The entries below need to be transcribed verbatim.

— SOURCE MATERIAL —
* * * * * * * * *

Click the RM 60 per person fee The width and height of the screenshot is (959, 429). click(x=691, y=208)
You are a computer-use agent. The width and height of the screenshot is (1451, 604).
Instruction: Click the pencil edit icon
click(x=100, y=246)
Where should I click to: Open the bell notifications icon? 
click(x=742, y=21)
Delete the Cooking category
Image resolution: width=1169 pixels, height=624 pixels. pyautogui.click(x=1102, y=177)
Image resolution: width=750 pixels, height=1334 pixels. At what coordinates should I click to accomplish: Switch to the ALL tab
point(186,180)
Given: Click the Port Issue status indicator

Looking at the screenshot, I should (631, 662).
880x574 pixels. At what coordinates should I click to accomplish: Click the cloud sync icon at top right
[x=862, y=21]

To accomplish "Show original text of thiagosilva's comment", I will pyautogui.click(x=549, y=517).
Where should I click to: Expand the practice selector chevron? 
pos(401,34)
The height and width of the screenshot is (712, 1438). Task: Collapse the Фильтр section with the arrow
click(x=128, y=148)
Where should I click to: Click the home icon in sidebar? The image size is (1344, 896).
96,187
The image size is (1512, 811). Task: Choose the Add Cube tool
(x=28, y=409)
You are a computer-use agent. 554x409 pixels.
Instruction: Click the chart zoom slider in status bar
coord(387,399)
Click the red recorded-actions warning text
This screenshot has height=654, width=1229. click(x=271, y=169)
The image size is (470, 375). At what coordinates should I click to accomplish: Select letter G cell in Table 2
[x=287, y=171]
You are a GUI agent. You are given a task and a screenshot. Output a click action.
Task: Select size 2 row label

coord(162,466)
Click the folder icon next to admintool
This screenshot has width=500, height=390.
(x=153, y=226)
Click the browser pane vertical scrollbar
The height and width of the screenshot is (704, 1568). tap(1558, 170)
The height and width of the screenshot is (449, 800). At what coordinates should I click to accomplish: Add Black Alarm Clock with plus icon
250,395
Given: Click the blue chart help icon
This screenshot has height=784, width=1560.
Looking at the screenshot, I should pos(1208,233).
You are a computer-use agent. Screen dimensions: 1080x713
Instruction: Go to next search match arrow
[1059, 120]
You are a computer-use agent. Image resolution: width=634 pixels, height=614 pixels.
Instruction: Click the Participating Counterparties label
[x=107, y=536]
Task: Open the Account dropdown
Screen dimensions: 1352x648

* * * * * * * * *

— RESULT —
Click the RM 60 per person fee The width and height of the screenshot is (959, 429). click(x=691, y=208)
You are a computer-use agent. The width and height of the screenshot is (1451, 604).
Instruction: Click the pencil edit icon
click(x=100, y=246)
Where should I click to: Open the bell notifications icon? 
click(x=742, y=21)
Delete the Cooking category
Image resolution: width=1169 pixels, height=624 pixels. pyautogui.click(x=1102, y=177)
Image resolution: width=750 pixels, height=1334 pixels. At what coordinates should I click to accomplish: Switch to the ALL tab
point(186,180)
Given: Click the Port Issue status indicator

Looking at the screenshot, I should (631, 662).
880x574 pixels. At what coordinates should I click to accomplish: Click the cloud sync icon at top right
[x=862, y=21]

To accomplish "Show original text of thiagosilva's comment", I will pyautogui.click(x=549, y=517).
Where should I click to: Expand the practice selector chevron? 
pos(401,34)
The height and width of the screenshot is (712, 1438). Task: Collapse the Фильтр section with the arrow
click(x=128, y=148)
Where should I click to: Click the home icon in sidebar? The image size is (1344, 896).
96,187
The image size is (1512, 811). Task: Choose the Add Cube tool
(x=28, y=409)
You are a computer-use agent. 554x409 pixels.
Instruction: Click the chart zoom slider in status bar
coord(387,399)
Click the red recorded-actions warning text
This screenshot has height=654, width=1229. click(x=271, y=169)
The image size is (470, 375). At what coordinates should I click to accomplish: Select letter G cell in Table 2
[x=287, y=171]
You are a GUI agent. You are given a task and a screenshot. Output a click action.
Task: Select size 2 row label

coord(162,466)
Click the folder icon next to admintool
This screenshot has width=500, height=390.
(x=153, y=226)
Click the browser pane vertical scrollbar
The height and width of the screenshot is (704, 1568). tap(1558, 170)
The height and width of the screenshot is (449, 800). At what coordinates should I click to accomplish: Add Black Alarm Clock with plus icon
250,395
Given: Click the blue chart help icon
This screenshot has height=784, width=1560.
Looking at the screenshot, I should pos(1208,233).
You are a computer-use agent. Screen dimensions: 1080x713
Instruction: Go to next search match arrow
[1059, 120]
You are a computer-use agent. Image resolution: width=634 pixels, height=614 pixels.
Instruction: Click the Participating Counterparties label
[x=107, y=536]
Task: Open the Account dropdown
Screen dimensions: 1352x648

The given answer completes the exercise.